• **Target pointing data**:
---------------

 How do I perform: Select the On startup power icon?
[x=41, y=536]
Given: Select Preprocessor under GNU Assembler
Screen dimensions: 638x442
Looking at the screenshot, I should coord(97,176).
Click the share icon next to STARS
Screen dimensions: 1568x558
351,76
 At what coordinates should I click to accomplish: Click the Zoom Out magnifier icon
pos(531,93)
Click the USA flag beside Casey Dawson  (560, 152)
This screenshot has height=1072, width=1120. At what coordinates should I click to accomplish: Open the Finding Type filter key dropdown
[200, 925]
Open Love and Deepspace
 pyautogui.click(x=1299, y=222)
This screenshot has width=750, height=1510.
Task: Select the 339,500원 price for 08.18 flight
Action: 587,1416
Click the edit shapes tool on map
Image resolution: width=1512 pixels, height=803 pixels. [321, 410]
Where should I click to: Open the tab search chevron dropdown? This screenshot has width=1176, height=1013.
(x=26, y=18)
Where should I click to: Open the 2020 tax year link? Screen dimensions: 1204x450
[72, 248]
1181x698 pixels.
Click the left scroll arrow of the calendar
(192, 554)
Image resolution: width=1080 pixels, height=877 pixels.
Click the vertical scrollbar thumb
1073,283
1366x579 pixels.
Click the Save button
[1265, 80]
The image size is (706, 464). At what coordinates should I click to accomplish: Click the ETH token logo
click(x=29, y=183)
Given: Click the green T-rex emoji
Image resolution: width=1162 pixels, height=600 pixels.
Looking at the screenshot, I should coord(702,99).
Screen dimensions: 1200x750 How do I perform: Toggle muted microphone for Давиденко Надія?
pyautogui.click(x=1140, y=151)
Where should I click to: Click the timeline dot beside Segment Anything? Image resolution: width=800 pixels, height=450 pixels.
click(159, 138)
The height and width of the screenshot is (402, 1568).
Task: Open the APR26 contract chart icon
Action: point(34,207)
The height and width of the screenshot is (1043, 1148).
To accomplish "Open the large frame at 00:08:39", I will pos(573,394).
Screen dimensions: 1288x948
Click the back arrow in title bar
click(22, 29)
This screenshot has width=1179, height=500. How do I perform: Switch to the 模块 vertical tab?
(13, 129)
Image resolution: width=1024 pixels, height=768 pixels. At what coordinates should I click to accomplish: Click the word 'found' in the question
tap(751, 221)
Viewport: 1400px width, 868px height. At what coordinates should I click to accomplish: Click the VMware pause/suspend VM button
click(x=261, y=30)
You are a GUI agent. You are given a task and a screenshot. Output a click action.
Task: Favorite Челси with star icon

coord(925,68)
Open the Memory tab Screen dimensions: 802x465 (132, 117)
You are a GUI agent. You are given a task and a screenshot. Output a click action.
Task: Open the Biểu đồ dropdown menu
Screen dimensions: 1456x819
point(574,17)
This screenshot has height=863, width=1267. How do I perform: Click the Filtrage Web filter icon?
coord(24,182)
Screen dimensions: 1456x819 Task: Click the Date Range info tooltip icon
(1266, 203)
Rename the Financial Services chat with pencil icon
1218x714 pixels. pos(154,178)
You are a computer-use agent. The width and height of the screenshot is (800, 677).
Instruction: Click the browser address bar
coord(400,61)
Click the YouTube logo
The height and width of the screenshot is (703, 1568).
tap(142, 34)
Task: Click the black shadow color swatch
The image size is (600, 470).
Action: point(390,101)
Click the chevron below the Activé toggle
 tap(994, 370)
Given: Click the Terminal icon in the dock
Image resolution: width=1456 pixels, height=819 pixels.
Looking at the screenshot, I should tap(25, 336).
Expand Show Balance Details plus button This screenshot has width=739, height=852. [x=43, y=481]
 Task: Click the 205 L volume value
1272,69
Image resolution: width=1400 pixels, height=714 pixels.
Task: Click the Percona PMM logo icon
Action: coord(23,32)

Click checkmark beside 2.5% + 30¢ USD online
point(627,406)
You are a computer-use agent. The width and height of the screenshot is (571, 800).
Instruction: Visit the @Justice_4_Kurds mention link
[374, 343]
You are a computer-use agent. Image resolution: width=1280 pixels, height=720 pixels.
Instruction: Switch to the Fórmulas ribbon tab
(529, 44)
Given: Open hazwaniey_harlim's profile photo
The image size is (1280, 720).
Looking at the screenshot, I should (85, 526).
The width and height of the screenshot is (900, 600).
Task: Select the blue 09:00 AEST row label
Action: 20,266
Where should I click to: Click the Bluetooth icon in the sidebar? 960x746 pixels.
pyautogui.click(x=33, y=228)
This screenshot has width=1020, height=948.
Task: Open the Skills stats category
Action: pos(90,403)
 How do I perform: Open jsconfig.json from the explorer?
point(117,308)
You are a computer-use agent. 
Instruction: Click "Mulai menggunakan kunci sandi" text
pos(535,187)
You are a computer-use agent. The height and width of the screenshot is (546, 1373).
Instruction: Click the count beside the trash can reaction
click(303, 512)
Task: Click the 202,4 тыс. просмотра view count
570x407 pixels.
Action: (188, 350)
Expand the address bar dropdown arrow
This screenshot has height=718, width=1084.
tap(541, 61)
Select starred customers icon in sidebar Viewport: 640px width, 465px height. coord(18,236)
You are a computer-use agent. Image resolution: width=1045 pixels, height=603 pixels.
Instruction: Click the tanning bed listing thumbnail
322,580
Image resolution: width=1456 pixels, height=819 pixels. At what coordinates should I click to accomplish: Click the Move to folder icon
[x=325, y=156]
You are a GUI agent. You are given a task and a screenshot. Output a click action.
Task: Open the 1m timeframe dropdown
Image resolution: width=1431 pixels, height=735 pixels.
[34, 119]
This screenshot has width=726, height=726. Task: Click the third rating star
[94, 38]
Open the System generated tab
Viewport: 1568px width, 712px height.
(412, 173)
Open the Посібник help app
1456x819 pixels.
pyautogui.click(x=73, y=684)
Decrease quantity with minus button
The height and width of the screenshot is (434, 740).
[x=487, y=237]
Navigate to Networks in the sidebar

---------------

Rescale everything from the line containing "This screenshot has width=1179, height=500." down to the line containing "tap(751, 221)". Give those lines again with the requests unchanged, but multiply each coordinate in the answers by 1.95 and round to whole numbers, with halves rounded up.

• **Final result**:
This screenshot has width=1179, height=500. How do I perform: Switch to the 模块 vertical tab?
(25, 252)
Image resolution: width=1024 pixels, height=768 pixels. At what coordinates should I click to accomplish: Click the word 'found' in the question
tap(1464, 431)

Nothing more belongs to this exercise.